High Crimes and Misdemeanors? (Gunwalking News Roundup)

July 15, 2011
By

Contrary to appearances, the picture above is not a photograph of the President consoling a child whose parents were killed as a result of the Gunwalker imbrogolio. It’s actually President Obama hugging one of President Felipe Calderon’s kids; whether future cross-border visits will be as amicable remains to be seen. As political fallout from the ATF’s failed gun-smuggling schemes increase with each hour that elapses, it’s probably a wise idea to do a brief roundup of news about the policy that has led to to the deaths of both American and Mexican citizens, as well as a revival in the fortunes of the Mexican coffin industry, per Mark Steyn.

A brief overview of what we now know about Operation Gunrunner and Operation Fast and Furious is provided by the Canada Free Press, which-as the title of this post indicates-believes that President Obama has committed potentially impeachable offenses, depending upon how intimately involved he was in the decisions that led to the deaths of Agent Brian Terry, among many others. Respected journlist Brit Hume seems to agree with that assessment.

Regardless of the President’s foreknowledge of the incipient scandal, we already know that his handpicked choice for Attorney General has his fingerprints all over the high-powered guns that were walked into the hands of Mexican narco-traffickers. That’s why intrepid Congressman Allen West has called for Eric Holder’s resignation. Congressman West isn’t the only member of the House Republican Caucus demanding answers from this administration, as it turns out. In fact, Representative Gus Bilirakis released a letter this week addressed to Acting ATF Director Kenneth Melson and Attorney General Eric Holder asking them to address questions about the latest gunwalking scandal to engulf the White House, Operation Castaway. This program, which in scope is even larger than Operation Gunrunner, has led to the recovery of weapons in Honduras that might have very well been used by MS-13, one of the deadliest narco-gangs on the planet. Puerto Rico and Colombia have also felt the sting of this ill-conceived DOJ and ATF initiative to allegedly obstruct gun-trafficking to violent drug gangs.

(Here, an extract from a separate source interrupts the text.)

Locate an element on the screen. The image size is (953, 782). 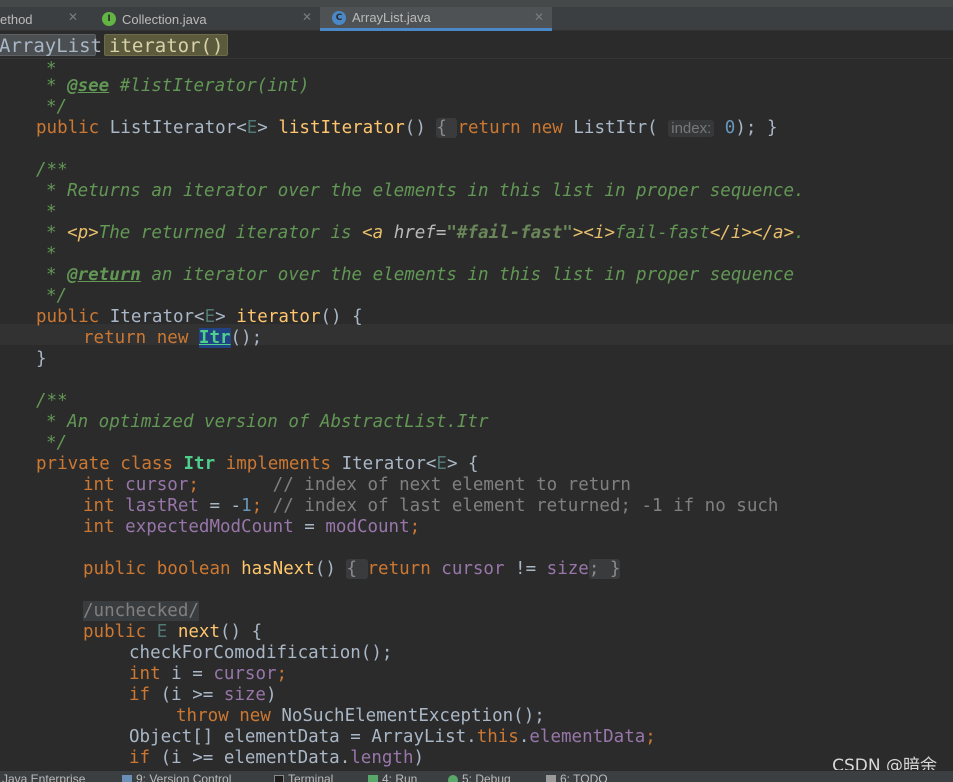
tab-method: ethod ✕ is located at coordinates (44, 19).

The question of motive, therefore, has yet to be properly answered. Why did the Department of Justice and Bureau of Alcohol, Tobacco, and Firearms decide to let Mexican-and now Central American, and possibly South American-gangs obtain high-powered weapons that can be used to extort, intimidate, maim, and ultimately murder innocent civilians? Citizens 4 Freedom has its theories, many of which revolve around the Obama adminstration’s seemingly implacable crusade to erode and diminish the Second Amendment. This notion is bolstered by the manufactured statistics that were used by both the Obama administration and the Mexican government to inveigh against lawful American gun-owners and gunshop operators. Unfortunately, they are not the only ones who routinely obfuscate and distort the facts in order to promote an ideological agenda, as this report from Pajamas Media illustrates. For an antidote to media mendacity, I highly recommend you read some of the archived articles about Operation Fast and Furious from Pajamas Media, an indispensable resource to understanding what has become the most pervasive scandal to envelop a presidency since Iran-Contra.

 

Finally, I’ll leave with a very detailed post by Sundries Shack which explains the distinction between Operation Gunrunner and Operation Fast and Furious, an explanation that is sorely needed in an often-bewildering scandal that even many members of the mass media can’t seem to get a firm grip on.